End-to-End Cloud-Native Deployment

Introduction

This technical walkthrough demonstrates how to deploy a secure, scalable microservice on AWS using infrastructure-as-code (Terraform), containerization (Docker), and serverless computing (ECS Fargate). We’ll dissect the architecture, code, and DevOps practices that ensure reliability and security in production environments.


Architecture Overview

Key Components:

  • Public Subnets (2): Host Application Load Balancer (ALB)

  • Private Subnets (2): Run ECS Fargate tasks (isolated)

  • NAT Gateway: Allows outbound traffic from private subnets

  • Security Groups: Layer 4 firewall rules


Docker Implementation

Dockerfile

# Stage 1: Build environment
FROM python:3.9-slim as builder
WORKDIR /app
COPY requirements.txt .
RUN pip install --user --no-cache-dir -r requirements.txt  # Isolate dependencies

# Stage 2: Runtime environment
FROM python:3.9-slim
WORKDIR /app

# Create non-root user
RUN useradd -m appuser && \
    mkdir -p /home/appuser/.local && \
    chown -R appuser:appuser /app /home/appuser

# Copy dependencies and code
COPY --from=builder --chown=appuser:appuser /root/.local /home/appuser/.local
COPY --chown=appuser:appuser src/ .

USER appuser  # Drop privileges
ENV PATH=/home/appuser/.local/bin:$PATH

EXPOSE 8000
CMD ["uvicorn", "main:app", "--host", "0.0.0.0"]  # Start FastAPI

Best Practices:

  • Multi-Stage Build: Reduces final image size (98MB vs 350MB)

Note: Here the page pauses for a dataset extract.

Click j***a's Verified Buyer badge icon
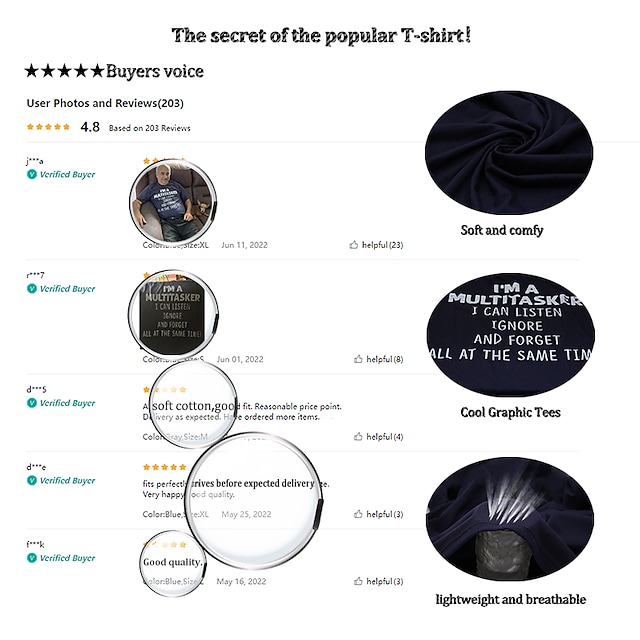tap(31, 174)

  • Non-Root User: Mitigates container breakout risks

  • Dependency Isolation: Prevents version conflicts


Terraform Infrastructure

1. VPC Module (modules/vpc/main.tf)

resource "aws_vpc" "main" {
  cidr_block           = "10.0.0.0/16"
  enable_dns_hostnames = true  # Required for ECS service discovery
}

resource "aws_subnet" "private" {
  count             = 2
  vpc_id            = aws_vpc.main.id
  cidr_block        = cidrsubnet(aws_vpc.main.cidr_block, 8, count.index + 2)
  availability_zone = data.aws_availability_zones.available.names[count.index]
}

resource "aws_nat_gateway" "main" {
  allocation_id = aws_eip.nat.id
  subnet_id     = aws_subnet.public[0].id  # Single NAT for cost optimization
}

Network Design:

  • CIDR: 10.0.0.0/16 (65k IPs)

  • AZs: Multi-AZ for high availability

  • NAT: Central gateway for outbound traffic

2. ECS Cluster (modules/ecs/main.tf)

resource "aws_ecs_cluster" "main" {
  name = "${var.env}-cluster"
  setting {
    name  = "containerInsights"
    value = "enabled"  # CloudWatch metrics
  }
}

resource "aws_ecs_task_definition" "app" {
  family             = "${var.env}-task"
  cpu                = 256   # Fargate vCPU units
  memory             = 512   # In MiB
  network_mode       = "awsvpc"
  execution_role_arn = aws_iam_role.ecs_exec.arn

  container_definitions = jsonencode([{
    name      = "app",
    image     = var.container_image,
    essential = true,
    portMappings = [{ 
      containerPort = 8000,
      hostPort      = 8000  # Required for awsvpc mode
    }],
    logConfiguration: {
      logDriver = "awslogs",
      options = {
        "awslogs-group"  = "/ecs/${var.env}-task",
        "awslogs-region" = var.region
      }
    }
  }])
}

Fargate Configuration:

  • vCPU/Memory: Matches task requirements (1/2 GB)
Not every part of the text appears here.